The following day we turn south again, rounding the Tasman Peninsula’s southernmost capes, passing the Southern Hemisphere’s highest cliffs – the Cape Pillar Sea Cliffs – and eventually arrive at a small township at the head of Bruny Island’s Adventure Bay. Here we scale 272m Fluted Cape. It’s a loop track, steep in parts, that ascends through stands of casuarina and then hugs the unprotected cliff edge on the way down.
There’s no fenced lookout at the top and the sheer drop to the ocean below sets more than a few pulses racing, including mine. The pretty bay is home to the privately run Bligh Museum that commemorates numerous European maritime explorers who landed here, including William Bligh who arrived in 1777 when he was sailing master aboard Cook’s ship Resolution. Those not climbing the cliff have time to visit the museum while another group explores the coastline from the tender.
With each passing day, the walks become easier and a delightful beach walk at Recherche Bay towards the southernmost tip of the mainland is no exception. The South Coast Track starts here – a challenging 85km, 7–10-day walk that ends at Melaleuca Inlet, our final destination by ship. Even though I’m becoming fitter and relishing every step on these daily walks, I’m happy to leave this hike to the truly hardcore bunch of serious adventurers that this testing track usually attracts.
The Southern Tasmania coastline bears the full brunt of the Roaring Forties but our sea passage to Port Davey is relatively peaceful. This final chapter of the voyage has everyone excited, including experienced bushwalkers Denise and Ian Mackey from Bowral in New South Wales. “Port Davey would have to be the highlight; it’s so remote and you don’t get the chance to come here every day,” Ian says. “You could fly here in a couple of hours, but then you’re only here for an hour or so. But to be here for two days and be able to do all those walks is an opportunity of a lifetime.”
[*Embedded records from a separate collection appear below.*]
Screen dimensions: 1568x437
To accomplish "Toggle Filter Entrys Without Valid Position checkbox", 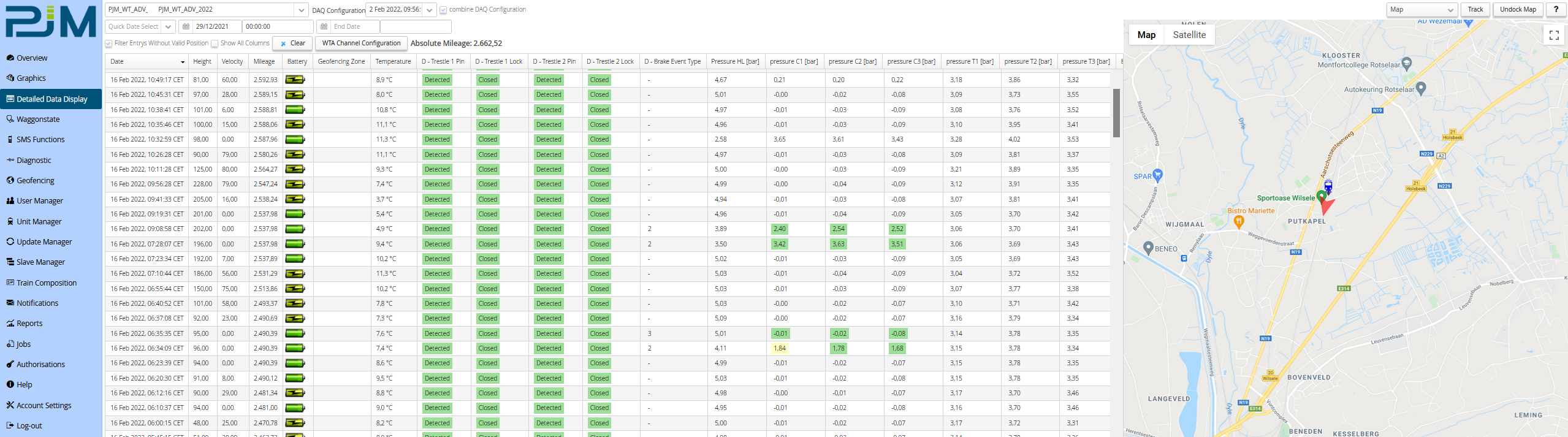I will point(108,44).
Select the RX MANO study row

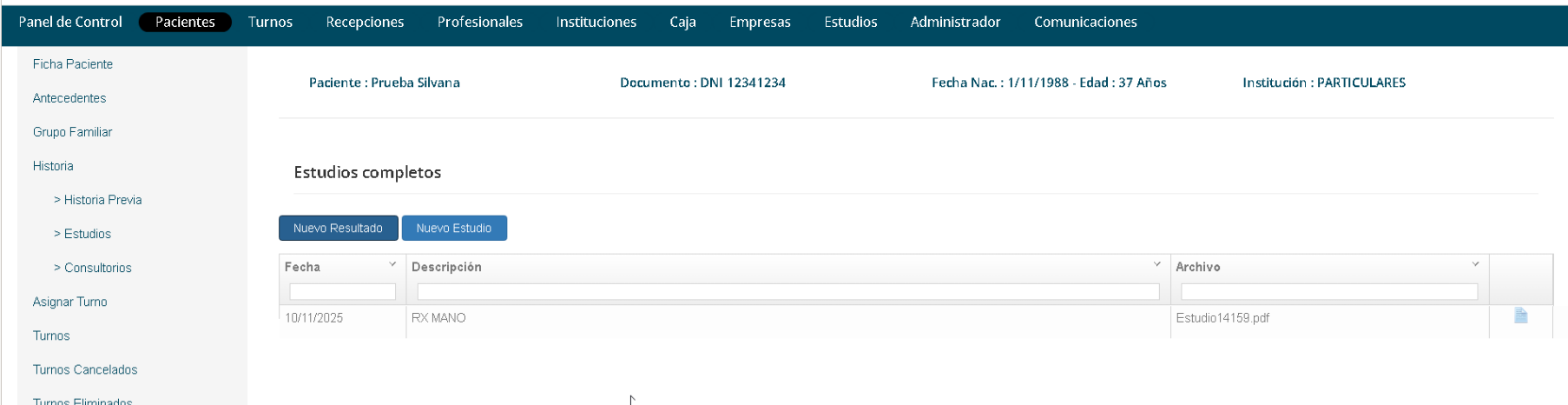438,318
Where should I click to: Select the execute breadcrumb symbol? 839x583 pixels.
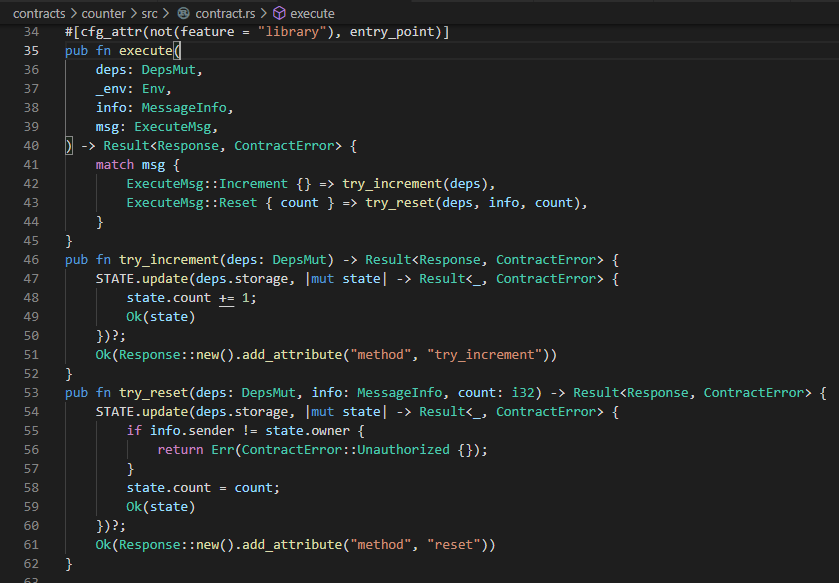point(312,14)
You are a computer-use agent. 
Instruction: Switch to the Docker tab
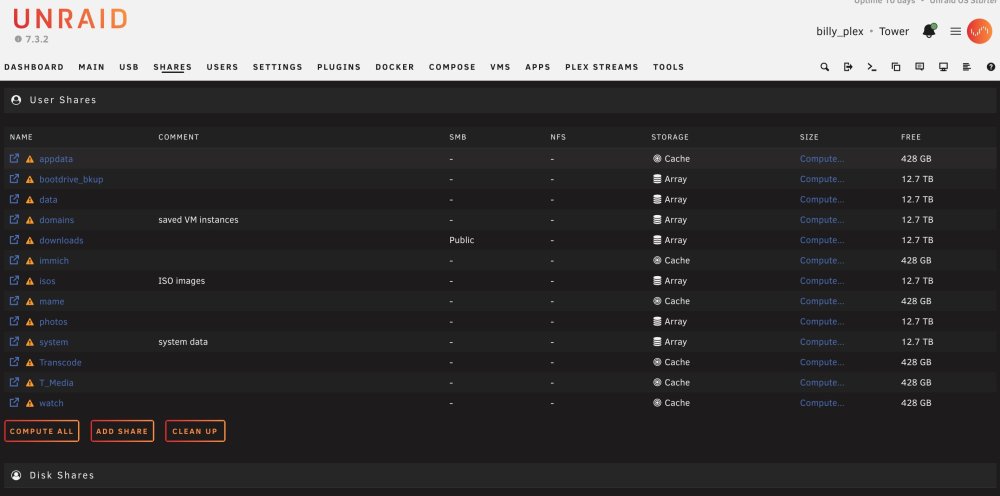tap(395, 67)
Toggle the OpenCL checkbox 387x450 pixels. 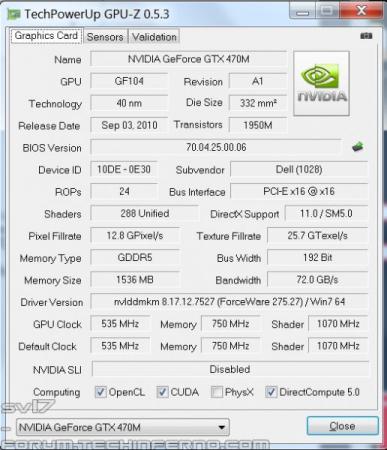pos(100,392)

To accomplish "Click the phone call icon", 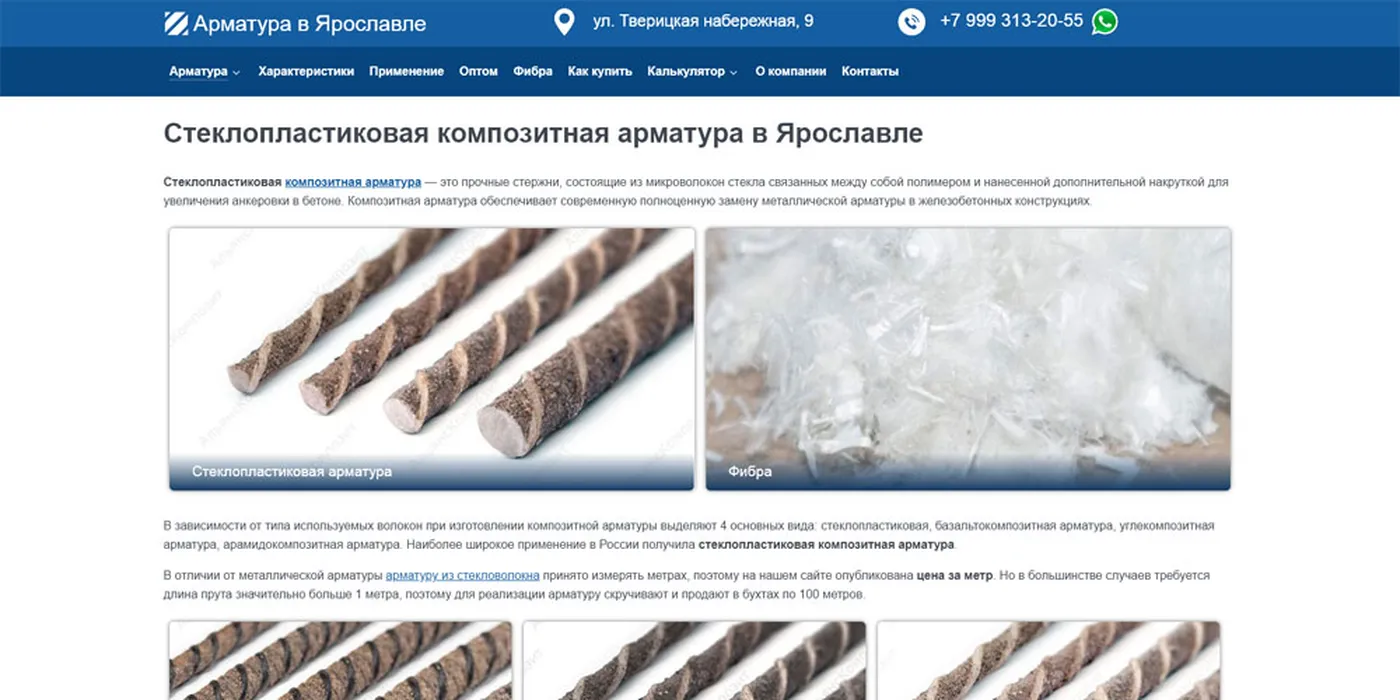I will click(x=911, y=22).
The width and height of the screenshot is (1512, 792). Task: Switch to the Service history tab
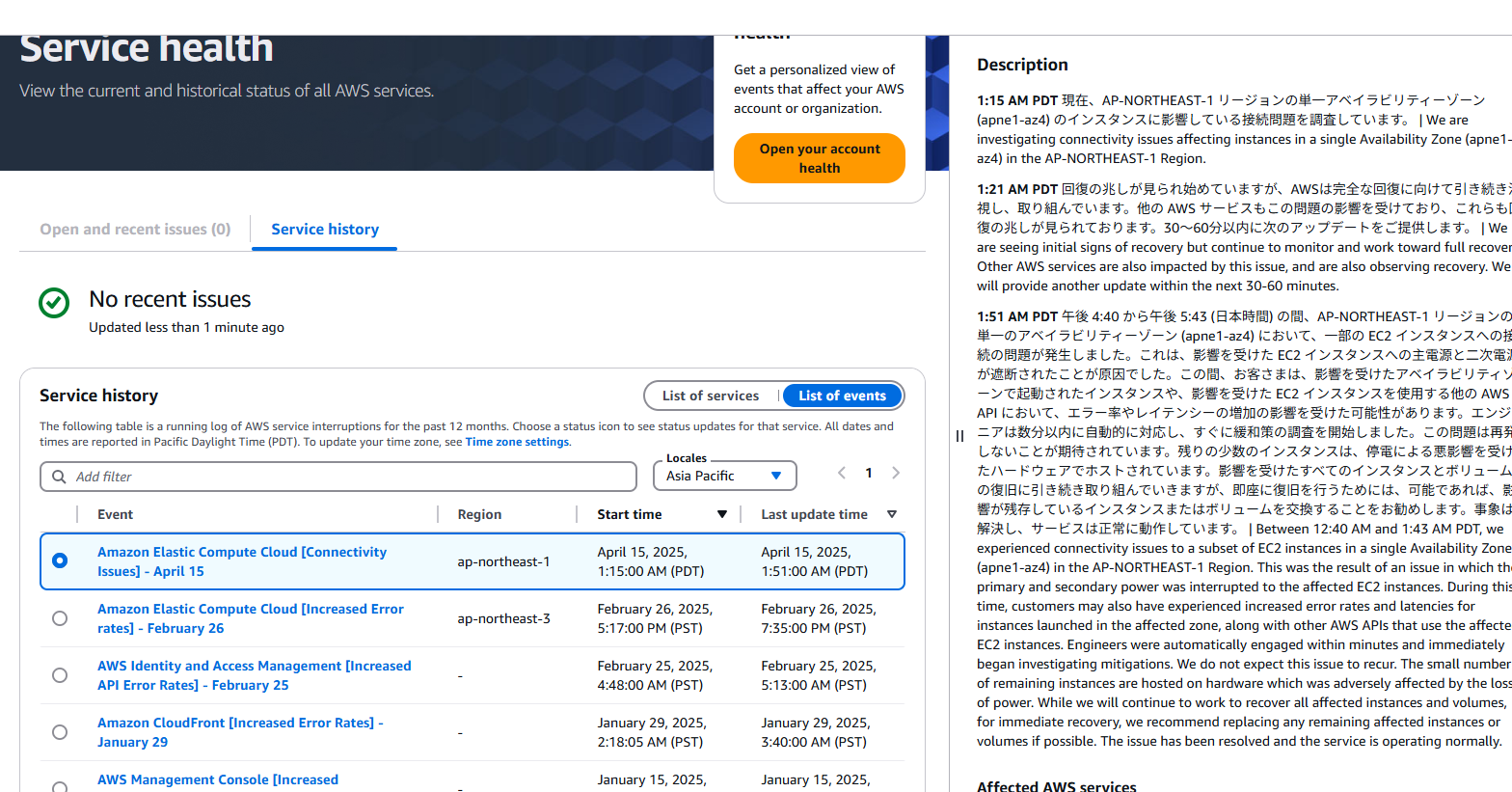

Former maths teacher Denise and retired businessman Ian and have undertaken some of Australia’s toughest treks including the 250km Great North Walk, in NSW, and Tassie’s famous 65km Overland Track. But they find this trip more to their taste these days. “It’s a privilege being here,” Denise says. “The opportunity to visit so many different national parks and enjoy such a great variety of bushwalking among like-minded people and then have all that luxury on the ship as well – I can’t think of any other way of being able to do all that in just seven days.”
Tassie’s south-west is true wilderness, remote and difficult to get to, accessible only by sea, private air charter or multi-day hike. Access to Port Davey by big cruise ships is strictly controlled, but 63m Coral Discoverer with her shallow draught is small enough to navigate the broad bay. For two glorious days we explore Bathurst Narrows and Harbour in the ship’s tender, passing close to manicured grassy banks kept neat by grazing wombats and wallabies. We climb the quartzite peaks of 276m Mt Beattie and 186m Mt Milner, where we’re treated to sweeping panoramic views of an infinite network of channels and lakes in which the dominant peak here, 772m Mt Rugby, is perfectly reflected. We marvel at the blindingly white quartzite airstrip hand built by legendary bushman Deny King who lived at Melaleuca for 55 years and who was instrumental in having the region designated as a national park. We learn about the Needwonnee people at Melaleuca and try in vain to spot critically endangered orange-bellied parrots from the observation hut.
After a week of walking in the clean fresh air of Tassie, I’m feeling fitter, not fatter, despite the abundance of delicious food on offer. I wouldn’t describe myself as a hardcore bushwalker, but since returning home I’ve walked regularly and I’m hatching plans to return to south-west Tassie soon. This time I’ve got the summit of Mt Rugby firmly in my sights.